━━━ Segmen Teks ━━━
Membedah Hoaks UU Cipta Kerja

Presiden Jokowi menyebut aksi unjuk rasa UU Ciptaker dipicu oleh hoaks.

Dok. Setpres
Presiden Joko Widodo.
Rep: Sapto Andika Candra Red: Nidia Zuraya

REPUBLIKA.CO.ID, JAKARTA -- Presiden Joko Widodo (Jokowi) pada Jumat (9/10) sore menggelar konferensi pers di Istana Kepresidenan Bogor. Untuk pertama kali sejak UU Cipta Kerja disahkan DPR RI pada Senin (5/10), presiden akhirnya angkat bicara menanggapi kontroversi yang terlanjur memanas.

Dalam keterangannya, Jokowi terang-terangan menuding bahwa gelombang aksi unjuk rasa di berbagai daerah dipicu oleh disinformasi dan hoaks mengenai substansi UU Ciptaker.

Jokowi pun merinci ada sembilan berita bohong yang tersebar mengenai UU Cipta Kerja. Dari sembilan isu hoaks yang disebut Jokowi, paling banyak berkaitan dengan ketenagakerjaan. Mulai dari pengupahan, hak cuti, sampai pesangon.

Jokowi juga mengklaim bahwa isu-isu yang menyebutkan bahwa ada pengurangan hak-hak pekerja berupa upah dan cuti tidak benar. Presiden merinci satu per satu klarifikasinya.
━━━ Kumpulan Data ━━━
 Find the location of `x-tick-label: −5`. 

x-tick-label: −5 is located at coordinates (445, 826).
━━━
━━━ Kumpulan Data ━━━
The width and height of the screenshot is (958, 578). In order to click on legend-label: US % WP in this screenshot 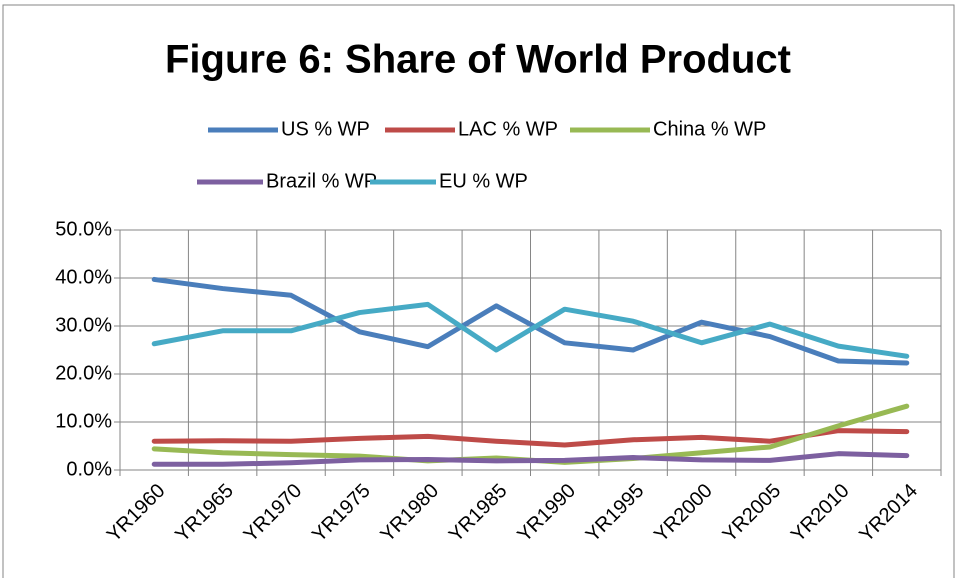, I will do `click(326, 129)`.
━━━
Tugas
Tampilkan tanpa perubahan bagian artikel tentang hoaks UU Cipta Kerja yang dibuka dengan kata-kata berisi "Rep: Sapto Andika" dan ditutup dengan "per satu klarifikasinya.". Gunakan hanya artikel tentang hoaks UU Cipta Kerja sebagai acuan, bukan baris-baris data.

Jawaban Latihan
Rep: Sapto Andika Candra Red: Nidia Zuraya

REPUBLIKA.CO.ID, JAKARTA -- Presiden Joko Widodo (Jokowi) pada Jumat (9/10) sore menggelar konferensi pers di Istana Kepresidenan Bogor. Untuk pertama kali sejak UU Cipta Kerja disahkan DPR RI pada Senin (5/10), presiden akhirnya angkat bicara menanggapi kontroversi yang terlanjur memanas.

Dalam keterangannya, Jokowi terang-terangan menuding bahwa gelombang aksi unjuk rasa di berbagai daerah dipicu oleh disinformasi dan hoaks mengenai substansi UU Ciptaker.

Jokowi pun merinci ada sembilan berita bohong yang tersebar mengenai UU Cipta Kerja. Dari sembilan isu hoaks yang disebut Jokowi, paling banyak berkaitan dengan ketenagakerjaan. Mulai dari pengupahan, hak cuti, sampai pesangon.

Jokowi juga mengklaim bahwa isu-isu yang menyebutkan bahwa ada pengurangan hak-hak pekerja berupa upah dan cuti tidak benar. Presiden merinci satu per satu klarifikasinya.